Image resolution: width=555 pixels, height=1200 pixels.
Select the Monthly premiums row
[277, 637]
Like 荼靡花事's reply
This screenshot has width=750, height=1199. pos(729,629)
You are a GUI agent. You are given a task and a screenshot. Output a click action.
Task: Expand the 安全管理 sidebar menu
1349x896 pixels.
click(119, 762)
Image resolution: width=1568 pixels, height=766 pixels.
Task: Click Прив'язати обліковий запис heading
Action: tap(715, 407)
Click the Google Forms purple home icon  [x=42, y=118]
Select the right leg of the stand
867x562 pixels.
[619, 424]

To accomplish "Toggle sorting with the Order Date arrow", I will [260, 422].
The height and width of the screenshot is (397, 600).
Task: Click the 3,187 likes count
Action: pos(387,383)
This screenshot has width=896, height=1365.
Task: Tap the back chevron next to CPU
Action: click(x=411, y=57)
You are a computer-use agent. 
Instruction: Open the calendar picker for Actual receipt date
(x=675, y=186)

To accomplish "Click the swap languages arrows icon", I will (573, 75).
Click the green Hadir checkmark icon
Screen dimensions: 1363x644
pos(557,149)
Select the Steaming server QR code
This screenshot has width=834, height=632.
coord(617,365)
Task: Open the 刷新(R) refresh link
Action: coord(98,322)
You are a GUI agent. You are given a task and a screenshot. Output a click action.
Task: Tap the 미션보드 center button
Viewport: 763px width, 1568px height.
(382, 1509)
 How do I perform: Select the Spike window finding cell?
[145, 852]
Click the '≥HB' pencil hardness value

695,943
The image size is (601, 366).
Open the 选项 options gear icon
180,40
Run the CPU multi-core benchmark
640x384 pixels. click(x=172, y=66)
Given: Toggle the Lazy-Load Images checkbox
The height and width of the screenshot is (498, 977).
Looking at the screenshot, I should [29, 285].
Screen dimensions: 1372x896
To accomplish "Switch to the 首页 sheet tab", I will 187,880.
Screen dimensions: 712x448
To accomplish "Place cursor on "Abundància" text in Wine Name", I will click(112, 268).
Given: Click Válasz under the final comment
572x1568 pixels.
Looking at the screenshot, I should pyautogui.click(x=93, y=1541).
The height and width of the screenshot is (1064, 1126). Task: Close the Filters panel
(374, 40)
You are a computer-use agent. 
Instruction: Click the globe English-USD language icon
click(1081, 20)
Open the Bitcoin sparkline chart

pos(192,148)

:::

__Task description__.
Begin at the line containing "Instruction: Click the" and reproduce each line through the end of the records above.

__Output for this task__.
Instruction: Click the globe English-USD language icon
click(1081, 20)
Open the Bitcoin sparkline chart

pos(192,148)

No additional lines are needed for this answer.